### Set task a:
In the forum thread about the CNC-milled design, about how much does one commenter say they would probably quote for the milling?

### Source:
-*-

My battery🔋 is done aswell.
@Simeon did a great job even on the little details.
The esc is definitely a tight fit its gonna be intresting fitting a cool plate.
Curious how you gonna setup the esc ( how many amps you will be running per motor)
I took the design to my local machine shop to have it CNCd, excited to see how much I messed up
Measure once cut thrice right?
if it works, i might want a piece
How much did you get quoted for that much milling?
I didn’t, I’ll find out when it’s done
. Speaking of, since I know nothing about the process, which part of my design is most expensive/time consuming to make? The fins?
Probably the fins yep, they’d be annoying to cut. It’s either that or any tapping of holes, if that’s needed.
@SabreDynamics probably have a good idea of how difficult / easy something like this is, he makes custom cnc parts
Oh boy… be prepared to shell out a couple hundred dollars lol
Be better if you’d make the fins a bit thicker, looks like they are 1mm now and that would probably mean they would have to be milled quite slowly to not cause any chatter while cutting, but there might be chatter regardless which leaves a bad finish. Id make them a bit thicker to be sure. Other than that it looks pretty doable. Because it needs two sides to be milled a fixture is needed so thats a bit of added cost, and you have a slight chamfer/3d surface on one edge which needs some extra attention while programming id reckon. Overall id probably quote this at around € 150, but I always check the cad model before I do a final quote.

-*-

### Stored data:
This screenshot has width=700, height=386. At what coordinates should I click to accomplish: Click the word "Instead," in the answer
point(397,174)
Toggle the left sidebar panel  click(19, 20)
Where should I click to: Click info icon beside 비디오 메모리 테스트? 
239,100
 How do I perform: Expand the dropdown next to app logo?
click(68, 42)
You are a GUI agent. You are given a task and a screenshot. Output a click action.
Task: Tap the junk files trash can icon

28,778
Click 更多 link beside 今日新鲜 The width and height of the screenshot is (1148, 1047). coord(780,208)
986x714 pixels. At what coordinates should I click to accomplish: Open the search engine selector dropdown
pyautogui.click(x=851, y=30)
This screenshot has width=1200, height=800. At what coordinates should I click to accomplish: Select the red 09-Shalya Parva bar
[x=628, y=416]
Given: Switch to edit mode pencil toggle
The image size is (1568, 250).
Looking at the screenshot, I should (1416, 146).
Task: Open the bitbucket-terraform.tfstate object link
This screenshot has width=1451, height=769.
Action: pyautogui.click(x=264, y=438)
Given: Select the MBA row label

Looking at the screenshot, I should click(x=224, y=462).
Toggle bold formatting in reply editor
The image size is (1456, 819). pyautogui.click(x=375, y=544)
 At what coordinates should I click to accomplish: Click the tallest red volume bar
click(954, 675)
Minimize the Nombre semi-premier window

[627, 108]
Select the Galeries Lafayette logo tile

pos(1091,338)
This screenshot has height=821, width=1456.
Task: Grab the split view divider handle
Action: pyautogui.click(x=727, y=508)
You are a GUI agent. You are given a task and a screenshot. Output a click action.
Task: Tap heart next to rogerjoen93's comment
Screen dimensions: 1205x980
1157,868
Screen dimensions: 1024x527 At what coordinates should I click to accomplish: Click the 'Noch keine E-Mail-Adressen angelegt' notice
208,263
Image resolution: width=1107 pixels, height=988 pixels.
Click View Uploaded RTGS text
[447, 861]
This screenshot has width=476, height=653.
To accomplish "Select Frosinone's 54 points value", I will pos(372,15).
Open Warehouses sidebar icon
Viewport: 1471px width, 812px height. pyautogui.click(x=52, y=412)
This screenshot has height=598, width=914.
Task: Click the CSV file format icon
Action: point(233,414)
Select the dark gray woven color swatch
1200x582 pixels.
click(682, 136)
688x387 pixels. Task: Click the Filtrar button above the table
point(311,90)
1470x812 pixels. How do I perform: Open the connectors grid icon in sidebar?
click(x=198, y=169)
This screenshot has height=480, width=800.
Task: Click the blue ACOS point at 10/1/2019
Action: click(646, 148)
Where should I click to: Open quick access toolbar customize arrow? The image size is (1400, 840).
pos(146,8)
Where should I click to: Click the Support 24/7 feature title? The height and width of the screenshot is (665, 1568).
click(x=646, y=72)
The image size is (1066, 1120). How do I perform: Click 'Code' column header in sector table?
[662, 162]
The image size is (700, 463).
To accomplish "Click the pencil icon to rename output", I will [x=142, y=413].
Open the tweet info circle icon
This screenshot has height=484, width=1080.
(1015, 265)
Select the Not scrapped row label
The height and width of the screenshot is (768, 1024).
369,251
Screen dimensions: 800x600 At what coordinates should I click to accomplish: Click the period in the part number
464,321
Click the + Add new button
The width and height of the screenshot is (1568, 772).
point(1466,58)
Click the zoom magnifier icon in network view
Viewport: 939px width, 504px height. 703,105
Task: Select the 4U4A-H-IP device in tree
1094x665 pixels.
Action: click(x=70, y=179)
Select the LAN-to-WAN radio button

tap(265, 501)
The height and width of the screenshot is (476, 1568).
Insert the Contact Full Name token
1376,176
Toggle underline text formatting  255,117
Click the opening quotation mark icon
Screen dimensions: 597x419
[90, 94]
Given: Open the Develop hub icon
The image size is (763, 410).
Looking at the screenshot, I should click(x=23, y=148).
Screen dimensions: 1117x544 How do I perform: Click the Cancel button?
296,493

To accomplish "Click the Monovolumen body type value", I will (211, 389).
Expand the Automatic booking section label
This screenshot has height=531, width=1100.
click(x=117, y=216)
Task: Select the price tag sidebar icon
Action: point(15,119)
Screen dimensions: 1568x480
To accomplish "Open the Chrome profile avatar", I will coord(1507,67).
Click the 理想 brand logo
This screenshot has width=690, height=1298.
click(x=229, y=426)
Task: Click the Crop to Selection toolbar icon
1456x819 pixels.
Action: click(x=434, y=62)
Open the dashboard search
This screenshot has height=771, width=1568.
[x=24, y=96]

-*-

### Set task b:
In the records, update the lines from the one holding "This screenshot has width=476, height=653." through the one holding "I will pos(372,15).", inclusive, so that "54 points" becomes "57 points", and return only those lines.

### Complete output a:
Around €150.

### Complete output b:
This screenshot has width=476, height=653.
To accomplish "Select Frosinone's 57 points value", I will pos(372,15).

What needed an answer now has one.